_Wat je doet_.
[1] Haal uit de tekst over het afstudeeronderzoek letterlijk het gedeelte dat begint bij de woorden "Loes verdiept zich" en eindigt na "wensen heb je?".
[2] Welke stap noemt de tekst over het afstudeeronderzoek een essentiële eerste stap?
[3] Schrijf de tekst over het afstudeeronderzoek verder, te beginnen na de laatste zin.

_Tekstfragment_.
De student gaat met het praktijkvraagstuk aan de slag. De analyse van het vraagstuk staat voorop: Wat is precies de vraag/het probleem? Wie zijn er bij betrokken? Wat vinden die betrokkenen ervan? Wat is volgens de betrokkenen de huidige situatie en wat is de gewenste? Welke aanbevelingen kan de student doen om van de huidige naar de gewenste situatie te komen? Het is dus bij het afstudeeronderzoek níet de bedoeling om gelijk met een oplossing of met een alternatieve aanpak te komen. Centraal staat dat de student leert een probleem/vraagstuk systematisch te benaderen, dus stap voor stap, en analytisch, dus helder onderscheid maken tussen waarnemen en interpretatie, tussen feiten en meningen, tussen de verschillende onderzoeksfasen. In alle gevallen verdiept een student zich (ook) in theorie rondom het vraagstuk. De student start – met ondersteuning van de kerndocent en de afstudeerbegeleider met een plan van aanpak waarin de opzet van het onderzoek wordt beschreven. Het opstellen van onderzoeksvragen (hoofdvraag en deelvragen) is een essentiële eerste stap. Aan dit onderdeel wordt veel tijd besteed omdat een heldere, duidelijke vraagstelling leidend is in het hele onderzoek en als dát mis gaat, heeft dat gevolgen voor het hele onderzoek. Het vervolg: LiO-stagiaire Loes gaat aan de slag met het praktijkvraagstuk rondom de begeleiding van hoogbegaafde leerlingen in de bovenbouw van school De Wiekslag. Zij heeft hierover contact met de basisschool en op de Pabo met de eigen kerndocent en later ook met een afstudeerbegeleider. Onder hun begeleiding schrijft Loes een plan van aanpak waarin de opzet van het onderzoek wordt beschreven. De hoofdvraag wordt: Hoe verhoudt de werkwijze rondom de door de school geselecteerde hoogbegaafde leerlingen in de bovenbouw van basisschool De Wiekslag, zich tot de afspraken die zijn opgesteld door de werkgroep hoogbegaafdheid?
Loes verdiept zich in theorie rondom hoogbegaafdheid (intelligentie, visies op hoogbegaafdheid, signaleren en begeleiden van hoogbegaafde leerlingen, …. ) zodat zij inhoudelijk goed op de hoogte is. Vervolgens wordt het praktijkdeel van het onderzoek in gang gezet. Relevante documenten van de school worden bestudeerd (het schoolondersteuningsplan, de afspraken die door de werkgroep zijn vastgelegd over de begeleiding van hoogbegaafde leerlingen), er worden interviews afgenomen met de directeur, de voorzitter van de werkgroep hoogbegaafdheid en met de betreffende leerkrachten van de bovenbouw. Ten slotte wordt aan de leerlingen een vragenlijst voorgelegd. Leidend bij de vragen is steeds: hoe gaat het nú, welke afspraken waren er gemaakt en welke wensen heb je?

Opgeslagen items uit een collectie
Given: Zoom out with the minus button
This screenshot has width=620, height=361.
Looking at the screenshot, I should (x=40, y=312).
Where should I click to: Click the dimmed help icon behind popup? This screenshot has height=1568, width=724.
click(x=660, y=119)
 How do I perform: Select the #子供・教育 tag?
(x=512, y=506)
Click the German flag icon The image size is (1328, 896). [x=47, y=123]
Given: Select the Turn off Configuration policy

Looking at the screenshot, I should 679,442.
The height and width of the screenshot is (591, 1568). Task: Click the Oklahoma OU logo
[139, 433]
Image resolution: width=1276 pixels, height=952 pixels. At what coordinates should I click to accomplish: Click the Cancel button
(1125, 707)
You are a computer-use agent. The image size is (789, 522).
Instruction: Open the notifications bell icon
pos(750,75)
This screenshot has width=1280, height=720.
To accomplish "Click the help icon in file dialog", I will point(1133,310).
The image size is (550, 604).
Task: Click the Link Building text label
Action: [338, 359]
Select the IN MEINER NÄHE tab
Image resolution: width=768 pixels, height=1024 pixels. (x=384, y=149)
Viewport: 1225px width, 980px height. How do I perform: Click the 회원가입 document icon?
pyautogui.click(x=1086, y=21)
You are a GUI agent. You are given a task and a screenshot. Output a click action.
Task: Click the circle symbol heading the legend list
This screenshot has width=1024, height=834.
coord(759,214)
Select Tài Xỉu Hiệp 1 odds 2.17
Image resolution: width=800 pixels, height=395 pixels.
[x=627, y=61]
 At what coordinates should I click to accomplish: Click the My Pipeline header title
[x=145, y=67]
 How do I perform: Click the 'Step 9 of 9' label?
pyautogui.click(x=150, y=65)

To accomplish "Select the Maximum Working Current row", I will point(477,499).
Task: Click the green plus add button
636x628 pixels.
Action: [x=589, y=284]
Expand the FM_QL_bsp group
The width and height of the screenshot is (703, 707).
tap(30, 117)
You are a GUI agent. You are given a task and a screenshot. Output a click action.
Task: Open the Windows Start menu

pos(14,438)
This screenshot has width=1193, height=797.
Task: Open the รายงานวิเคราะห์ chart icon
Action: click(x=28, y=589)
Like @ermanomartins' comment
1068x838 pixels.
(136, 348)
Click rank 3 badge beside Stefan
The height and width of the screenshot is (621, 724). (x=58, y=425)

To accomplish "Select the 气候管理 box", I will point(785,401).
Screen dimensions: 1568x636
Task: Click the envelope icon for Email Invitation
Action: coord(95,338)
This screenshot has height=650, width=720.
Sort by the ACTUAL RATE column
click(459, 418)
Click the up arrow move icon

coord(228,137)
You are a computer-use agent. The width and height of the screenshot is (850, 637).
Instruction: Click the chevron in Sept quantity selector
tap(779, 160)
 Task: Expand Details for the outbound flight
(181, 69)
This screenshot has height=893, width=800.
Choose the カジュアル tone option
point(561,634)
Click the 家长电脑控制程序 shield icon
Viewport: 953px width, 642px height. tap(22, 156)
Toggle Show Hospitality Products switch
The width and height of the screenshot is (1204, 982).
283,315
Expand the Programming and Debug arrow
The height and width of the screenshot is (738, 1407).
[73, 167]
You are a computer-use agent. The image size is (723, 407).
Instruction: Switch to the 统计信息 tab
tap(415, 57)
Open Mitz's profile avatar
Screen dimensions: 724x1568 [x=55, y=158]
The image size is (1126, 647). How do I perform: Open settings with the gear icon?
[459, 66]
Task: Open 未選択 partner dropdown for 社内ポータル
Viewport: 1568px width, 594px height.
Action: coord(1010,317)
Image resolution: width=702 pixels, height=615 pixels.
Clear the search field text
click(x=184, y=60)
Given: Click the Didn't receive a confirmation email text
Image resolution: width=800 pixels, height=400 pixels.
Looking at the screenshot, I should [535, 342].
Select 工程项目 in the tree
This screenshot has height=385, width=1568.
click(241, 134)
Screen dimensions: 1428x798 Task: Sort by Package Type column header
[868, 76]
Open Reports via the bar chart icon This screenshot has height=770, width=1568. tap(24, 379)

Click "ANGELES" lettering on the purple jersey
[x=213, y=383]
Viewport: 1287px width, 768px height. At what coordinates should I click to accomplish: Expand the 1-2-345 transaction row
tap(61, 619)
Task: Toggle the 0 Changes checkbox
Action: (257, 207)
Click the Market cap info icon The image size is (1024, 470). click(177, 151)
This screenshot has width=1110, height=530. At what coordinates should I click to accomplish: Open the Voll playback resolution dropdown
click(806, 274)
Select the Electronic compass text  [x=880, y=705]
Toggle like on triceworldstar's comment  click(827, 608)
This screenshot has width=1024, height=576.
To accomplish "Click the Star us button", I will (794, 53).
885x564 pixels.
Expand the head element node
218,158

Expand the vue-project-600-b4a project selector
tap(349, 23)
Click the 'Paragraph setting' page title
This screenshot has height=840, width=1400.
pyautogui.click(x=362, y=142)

_Antwoorden per opdracht_.
[1]
Loes verdiept zich in theorie rondom hoogbegaafdheid (intelligentie, visies op hoogbegaafdheid, signaleren en begeleiden van hoogbegaafde leerlingen, …. ) zodat zij inhoudelijk goed op de hoogte is. Vervolgens wordt het praktijkdeel van het onderzoek in gang gezet. Relevante documenten van de school worden bestudeerd (het schoolondersteuningsplan, de afspraken die door de werkgroep zijn vastgelegd over de begeleiding van hoogbegaafde leerlingen), er worden interviews afgenomen met de directeur, de voorzitter van de werkgroep hoogbegaafdheid en met de betreffende leerkrachten van de bovenbouw. Ten slotte wordt aan de leerlingen een vragenlijst voorgelegd. Leidend bij de vragen is steeds: hoe gaat het nú, welke afspraken waren er gemaakt en welke wensen heb je?

[2] Het opstellen van onderzoeksvragen (hoofdvraag en deelvragen).

[3]
De student verdiept zich in de theorie en doet onderzoek in de onderwijspraktijk. Door deze aanpak wordt het praktijkvraagstuk op verschillende manieren en vanuit verschillende perspectieven benaderd. Hierdoor ontstaat een breed en evenwichtig beeld op basis waarvan conclusies kunnen worden getrokken waar de school mee verder kan. Ondertussen heeft de student inhoudelijk veel geleerd over het onderwerp en over de wijze waarop je een vraagstuk/probleem systematisch en evenwichtig kunt benaderen. Loes analyseert alle gegevens en geeft in een samenvatting weer wat de resultaten zijn en trekt conclusies. Uit haar onderzoek komt uiteindelijk naar voren dat het beleid rondom de begeleiding van hoogbegaafde leerlingen weliswaar goed en volledig is beschreven en dat alle betrokkenen het belang ervan inzien, maar dat de werkwijze in de praktijk niet geheel overeenkomt met de gemaakte afspraken. Er zitten verschillen in aanpakken tussen de groepen en de school is niet consequent in het beleid rondom hoogbegaafdheid: sommige kinderen gaan naar een plusklas extern, terwijl de school in haar documenten aangeeft juist de keuze te maken voor opvang binnen de groep. Ook zijn er materialen aangeschaft, specifiek voor hoogbegaafde leerlingen, maar is niet iedereen op de hoogte van de aanwezigheid daarvan. Er mist nog een heldere lijn op het gebied van het signaleren van hoogbegaafde leerlingen. Op basis van deze resultaten formuleert Loes – mede op basis van de bestudeerde theorie over het begeleiden van hoogbegaafde leerlingen – een aantal aanbevelingen voor de school. De school krijgt met dit onderzoek een breder beeld van het reilen en zeilen rondom de begeleiding van hoogbegaafde leerlingen in de bovenbouw en kan op basis van de resultaten van dit onderzoek vervolgacties bepalen .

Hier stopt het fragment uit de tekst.